The well-known home electronics chain, Timothy Tweeter, will enter the high-end audio market with a flagship monoblock power amplifier, "The Gargantuan," featuring 2 kilowatts of power into a ½-ohm load, 5 Farads of power-supply storage, and its own regulated and fully stabilized diesel-turbine power generator. A hydroelectric generator will be announced as a future option.
On April 1, John Atkinson, editor of Stereophile, will yield to the weight of pressure from readers by announcing that all of Stereophile's contributors, including himself, will be replaced by Anthony H. Cordesmanafter Tony's British citizenship becomes final.
A talent-booking service in San Francisco will offer the local symphony orchestra for rent by the evening to well-heeled audiophiles who "won't accept substitutes for the real thing." Written proof of a large living room will be required.
Enid Lumley will report in an issue of International Audio Review that reproduced sound is affected by the day of the week. Claiming that odd-numbered days make the sound rough and veiled, she will advise that any calendar in the room be turned off or removed while listening to records.
The American music industry will mount a campaign to outlaw listening to recorded music by persons who did not actually purchase the recording. The bill's sponsor, Arthur W. Venal, will be quoted as saying "America's creative talents are being deprived of billions a year through this scurrilous practice, which is in obvious violation of the law we are trying to get enacted."
Wilson Audio Specialties will announce the availability of their most expensive product ever, "The Carnegie"the world's first prefabricated listening room for audio perfectionists. Interviewed by Audio magazine about it, Dave Wilson will be quoted as saying "What the heck, most people just don't have space in the den for a WAMM."
Sometime toward the end of 1988, Eugene Pitts III, Editor of Audio, will take over the helm of The Absolute Sound after TAS is bought by High Fidelity. Harry Pearson can't decide whether to devote himself full-time to The Perfect Vision or to enter the political arena, thus bringing it a much-needed dose of charisma.
The descendants of Lee DeForest, inventor of the vacuum tube, will bring suit in federal court against Conrad-Johnson Design, for patent infringement. Litigation will continue for 18 years, and the case will be settled out of court with acrimony at 11 paces. Neither side will win.
Laserdisc Corporation of America will announce a program to re-release all LaserVision discs of Hollywood films with closed captioning for the deaf. The promotional campaign for their "See-Say" LVs will feature endorsements by internationally famed dyslectic John (JB) Harris (Hassri).

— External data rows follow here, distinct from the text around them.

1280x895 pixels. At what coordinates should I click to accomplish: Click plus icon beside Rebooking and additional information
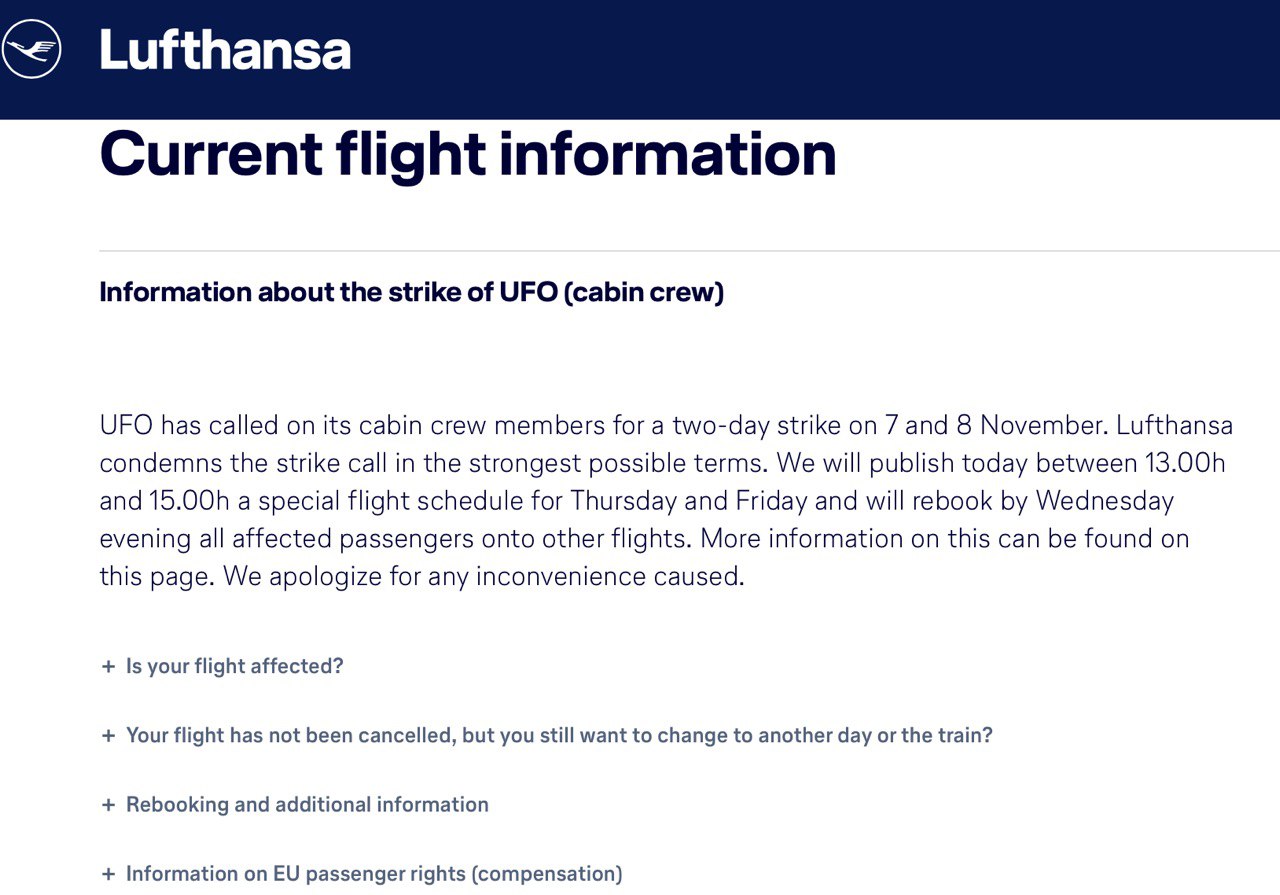(108, 804)
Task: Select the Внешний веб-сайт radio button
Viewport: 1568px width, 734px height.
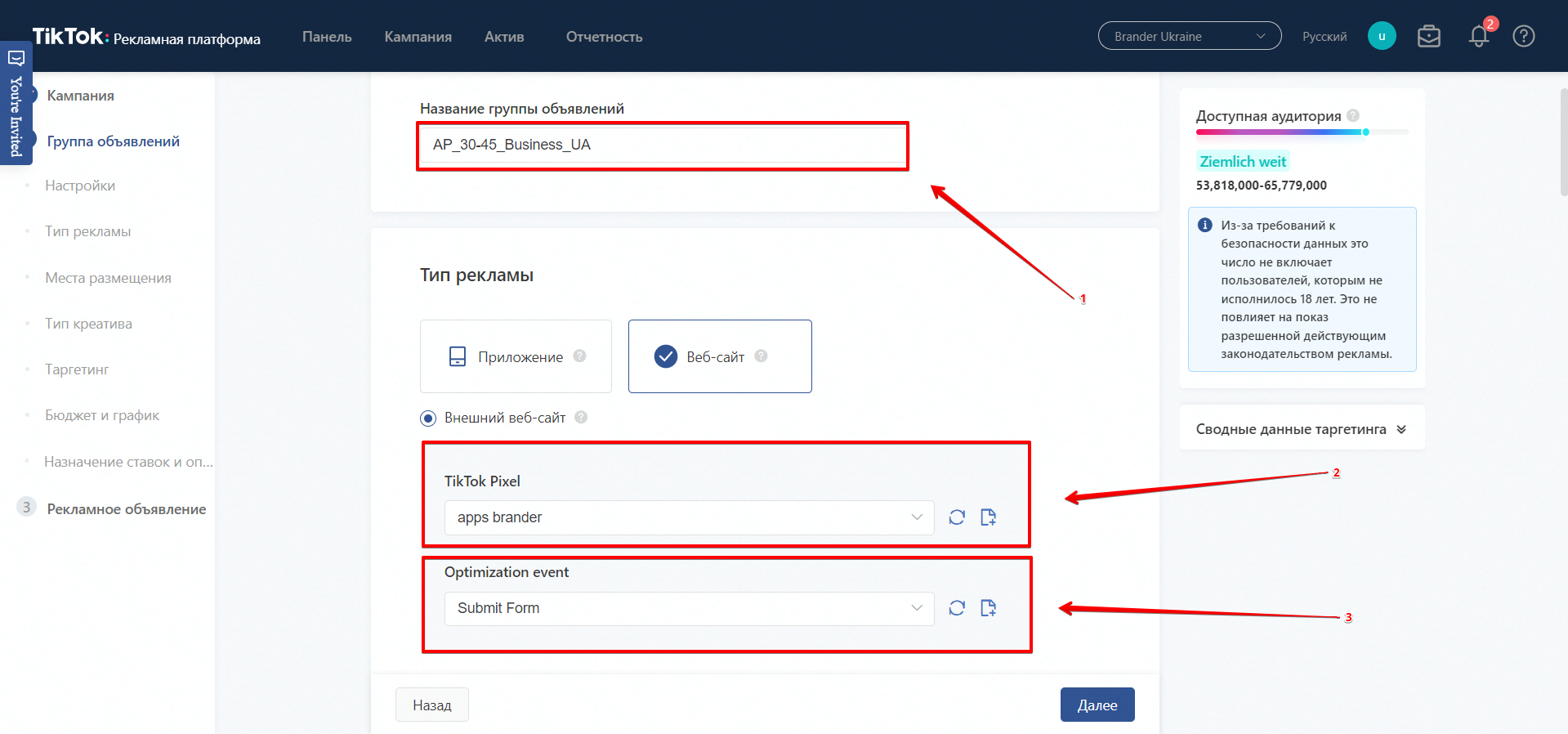Action: [x=428, y=418]
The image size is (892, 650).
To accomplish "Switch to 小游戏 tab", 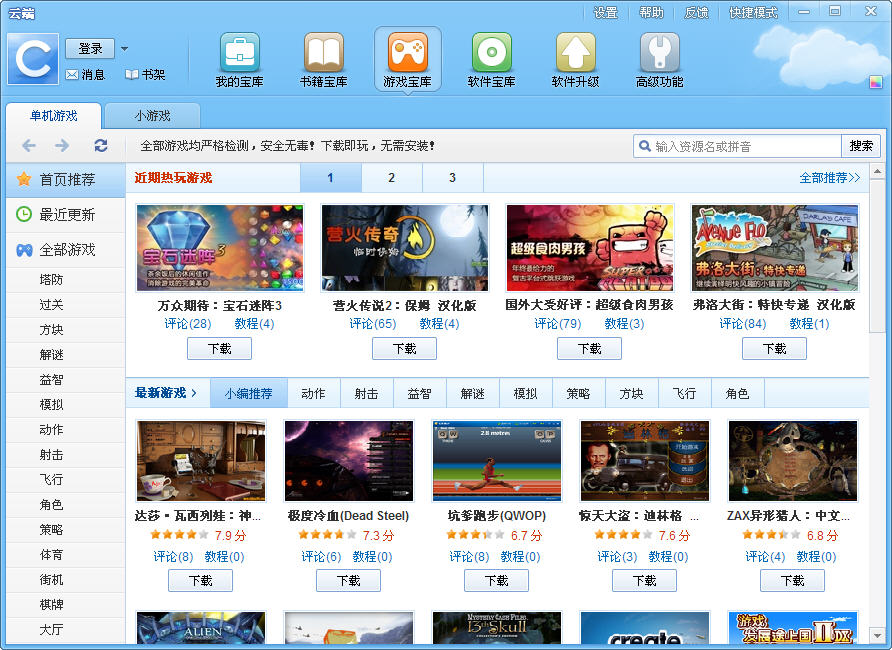I will (152, 116).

Peter Belt will announce the discovery that the mysterious force his devices have been counteracting is actually a gravitational field spilling over from a parallel universe into our own, and that he will celebrate this discovery by establishing a church, a college, and an alternative broadcasting network.
JGH will confess in Stereophile that he declined an offer by Ray-O-Vac to endorse their hearing-aid batteries for a national advertising campaign. His excuse will be "I never use 'em; they have lousy high end."